Text block ::

On the mental side of this interconnectivity, we can easily see that some ideas have consistently been associated with other ideas, and that there are specific types of connections.  Indeed, the fact that a relationship between nodes is of a specific type requires more of our visual example than simply a line connecting two nodes—each relationship (line) could be indexed and connected to a "type of relationship node" (regular nodes could designate nouns or adjectives, and relational nodes could represent verbs).  These complex webs of ideas comprise a semantic network and function as memory when developed (as introduced by Ross Quillian (Ross Quillian, "Semantic Memory" in Marvin Minsky (Ed.), Semantic Information Processing, The MIT Press: Cambridge, Mass. (1968); and also see Allan M.  Collins, and M.  Ross Quillian, "Retrieval time from semantic memory," Journal of Verbal Learning and Verbal Behavior 8 (1969), pp. 240-248).

We can imagine a semantic network as having first-order and fuzzy logical structures with hierarchies of concepts.  However, the unconditional variability of connection types in a semantic network (there could be connections to representations of images and sounds too) and the inclusion of connection strengths in a semantic network may offer more flexibility than fuzzy or first-order logic alone; with semantic networks containing logic within their possibilities.

Extracted information ::

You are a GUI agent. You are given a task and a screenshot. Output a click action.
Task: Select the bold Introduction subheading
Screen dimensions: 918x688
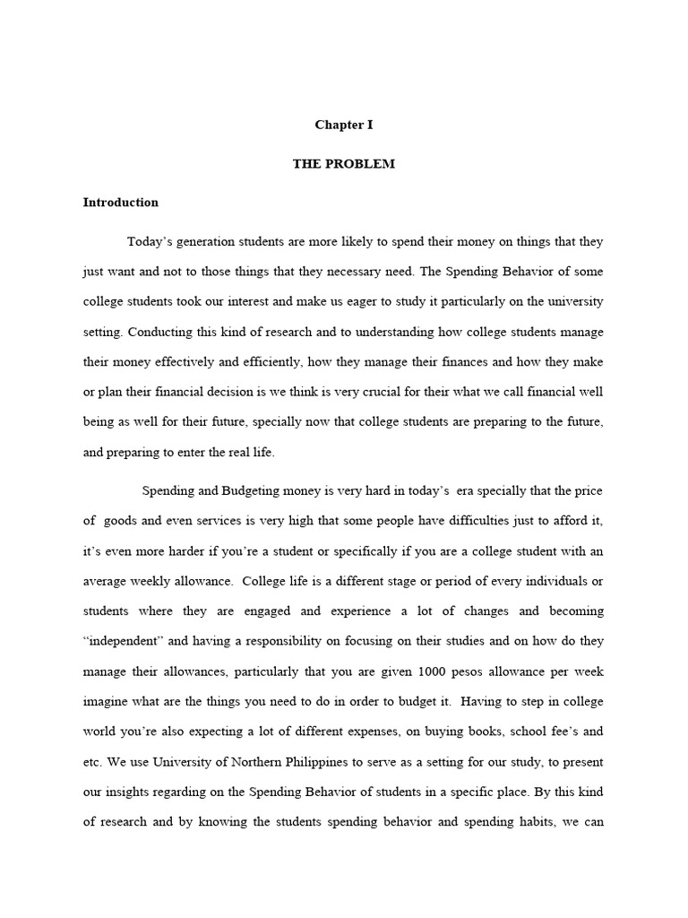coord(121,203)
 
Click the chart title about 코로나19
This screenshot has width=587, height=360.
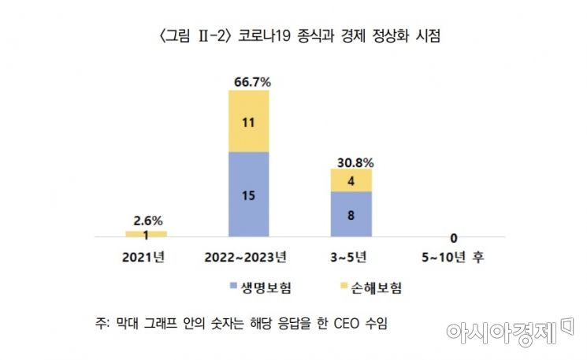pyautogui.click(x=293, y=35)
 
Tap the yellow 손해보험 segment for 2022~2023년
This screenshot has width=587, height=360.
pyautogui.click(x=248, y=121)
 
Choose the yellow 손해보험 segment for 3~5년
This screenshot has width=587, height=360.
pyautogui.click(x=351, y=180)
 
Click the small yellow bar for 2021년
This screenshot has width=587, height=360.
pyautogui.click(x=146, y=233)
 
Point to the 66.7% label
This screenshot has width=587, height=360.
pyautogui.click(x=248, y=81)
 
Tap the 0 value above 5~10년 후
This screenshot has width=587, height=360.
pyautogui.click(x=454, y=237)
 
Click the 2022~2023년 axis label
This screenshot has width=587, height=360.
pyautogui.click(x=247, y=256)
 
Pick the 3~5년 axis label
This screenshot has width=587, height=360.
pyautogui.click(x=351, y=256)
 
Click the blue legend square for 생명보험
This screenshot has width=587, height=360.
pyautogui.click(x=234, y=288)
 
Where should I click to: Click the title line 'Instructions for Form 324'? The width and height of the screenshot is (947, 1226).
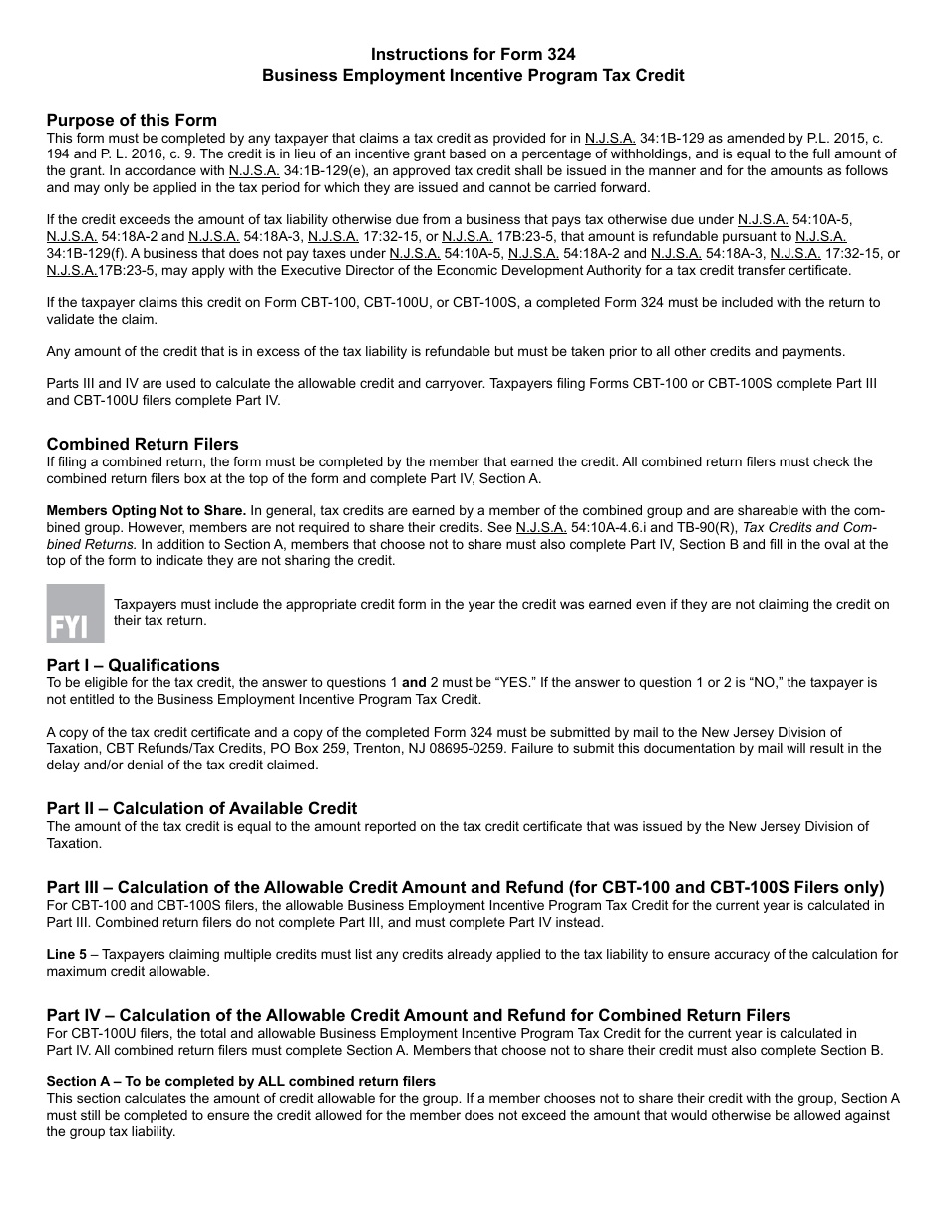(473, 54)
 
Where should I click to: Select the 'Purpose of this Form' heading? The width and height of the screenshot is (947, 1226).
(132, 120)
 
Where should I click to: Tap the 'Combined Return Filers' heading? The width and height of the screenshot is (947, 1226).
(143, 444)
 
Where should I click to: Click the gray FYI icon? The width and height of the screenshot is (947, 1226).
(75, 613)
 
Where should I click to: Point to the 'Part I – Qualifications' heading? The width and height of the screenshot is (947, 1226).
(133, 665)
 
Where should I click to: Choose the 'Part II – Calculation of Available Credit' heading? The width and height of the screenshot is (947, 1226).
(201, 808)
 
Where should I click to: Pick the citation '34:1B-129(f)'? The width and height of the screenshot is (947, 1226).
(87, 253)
--
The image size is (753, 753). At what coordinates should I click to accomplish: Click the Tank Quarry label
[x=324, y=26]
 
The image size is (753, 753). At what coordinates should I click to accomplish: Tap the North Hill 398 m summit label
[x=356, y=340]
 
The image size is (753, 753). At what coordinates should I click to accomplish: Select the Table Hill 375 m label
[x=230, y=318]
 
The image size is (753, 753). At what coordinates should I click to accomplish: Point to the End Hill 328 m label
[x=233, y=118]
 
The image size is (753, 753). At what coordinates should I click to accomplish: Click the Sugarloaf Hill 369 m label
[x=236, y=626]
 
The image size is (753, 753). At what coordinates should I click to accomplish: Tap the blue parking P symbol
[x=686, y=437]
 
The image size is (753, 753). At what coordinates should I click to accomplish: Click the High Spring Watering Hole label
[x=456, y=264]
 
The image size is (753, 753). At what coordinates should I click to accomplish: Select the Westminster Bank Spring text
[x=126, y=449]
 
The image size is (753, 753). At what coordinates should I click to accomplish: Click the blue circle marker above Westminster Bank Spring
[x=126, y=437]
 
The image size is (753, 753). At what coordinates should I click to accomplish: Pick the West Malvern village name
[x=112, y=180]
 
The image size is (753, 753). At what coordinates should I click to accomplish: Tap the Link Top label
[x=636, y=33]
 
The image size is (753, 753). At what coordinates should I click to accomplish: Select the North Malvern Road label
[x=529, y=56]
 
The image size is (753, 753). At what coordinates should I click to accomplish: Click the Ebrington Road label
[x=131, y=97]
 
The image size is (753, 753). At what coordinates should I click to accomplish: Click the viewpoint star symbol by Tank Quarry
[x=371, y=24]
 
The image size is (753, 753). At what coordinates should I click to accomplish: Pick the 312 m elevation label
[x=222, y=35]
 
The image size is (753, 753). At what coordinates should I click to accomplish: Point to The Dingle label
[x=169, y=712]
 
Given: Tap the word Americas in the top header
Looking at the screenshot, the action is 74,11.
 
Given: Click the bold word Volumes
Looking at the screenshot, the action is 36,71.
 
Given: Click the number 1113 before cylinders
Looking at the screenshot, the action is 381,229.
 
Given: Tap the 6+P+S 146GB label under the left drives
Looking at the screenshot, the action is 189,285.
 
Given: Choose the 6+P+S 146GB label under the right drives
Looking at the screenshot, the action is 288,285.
==
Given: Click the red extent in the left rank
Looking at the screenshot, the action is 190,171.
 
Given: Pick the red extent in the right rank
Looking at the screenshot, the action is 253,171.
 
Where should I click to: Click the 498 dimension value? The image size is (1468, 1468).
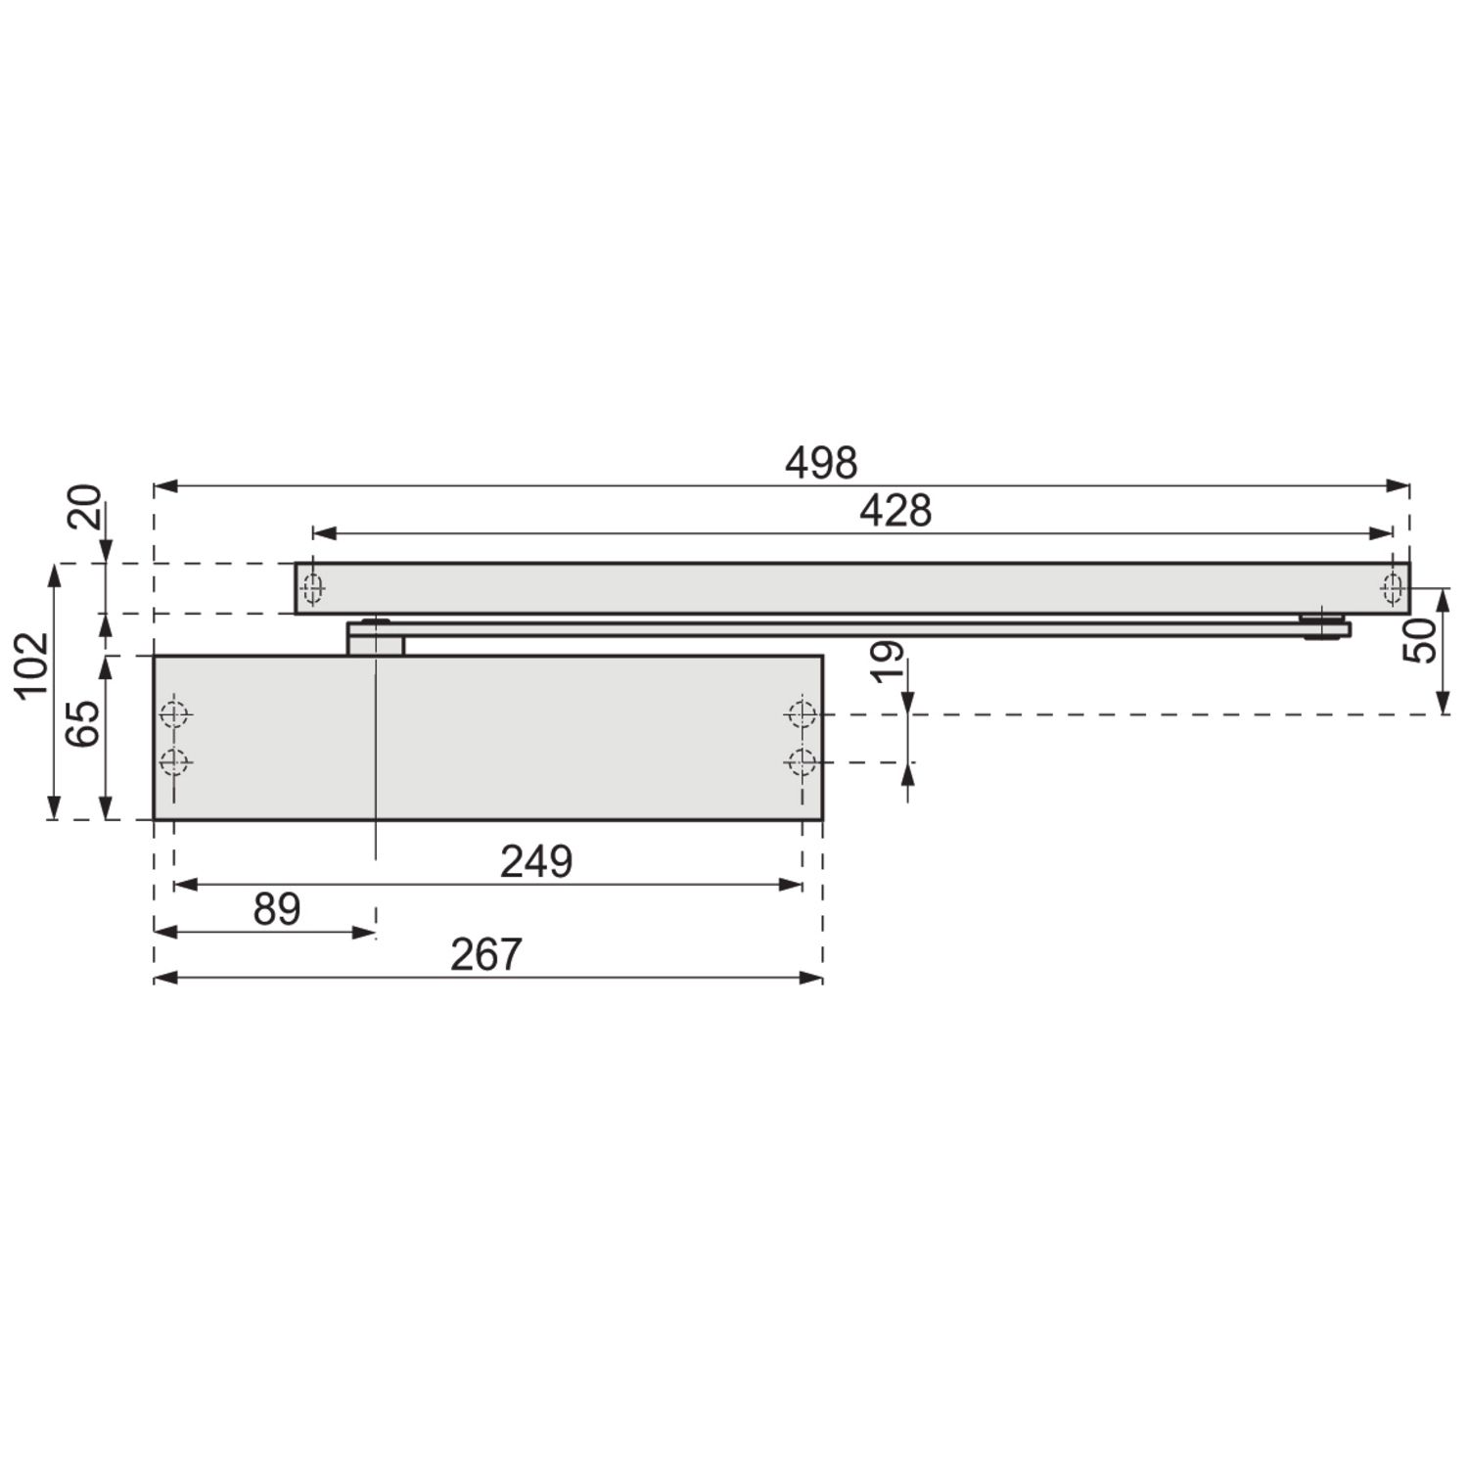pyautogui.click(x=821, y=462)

Problem set ::
1. Duplicate the part of the semantic network passage starting at "We can imagine" and ending at "within their possibilities.", word for word.
2. Answer from the semantic network passage:
(a) Who is credited with introducing semantic networks that function as memory?
(b) In the visual example, what could relational nodes represent?
(c) Besides ideas, what could connections in a semantic network link to?
3. Continue the semantic network passage from its last sentence.

Solved problems ::
1.
We can imagine a semantic network as having first-order and fuzzy logical structures with hierarchies of concepts.  However, the unconditional variability of connection types in a semantic network (there could be connections to representations of images and sounds too) and the inclusion of connection strengths in a semantic network may offer more flexibility than fuzzy or first-order logic alone; with semantic networks containing logic within their possibilities.

2.
(a) Ross Quillian
(b) Verbs
(c) Representations of images and sounds

3.
SPREADING ACTIVATION

Beyond a static group of nodes, a semantic network grows with use, and it can also be "animated."  Each node in a semantic network can be activated into consciousness through a process called 'spreading activation,' as introduced by Allan M. Collins and Elizabeth F. Loftus (Allan M. Collins, and Elizabeth F. Loftus, "A spreading-activation theory of semantic processing," Psychological Review 82 (1975), pp. 407-428).  The general operation for such an activity is such: the activation of one node facilitates the activation of related nodes (one thought leads to another).  Here, it would be necessary that each node in a network would require a certain amount of prompting from the nodes it was connected to in order to activate—each node would have a certain threshold level which, if met by the prompting of other connected nodes, would cause a node to activate (possibly causing a term to come to mind).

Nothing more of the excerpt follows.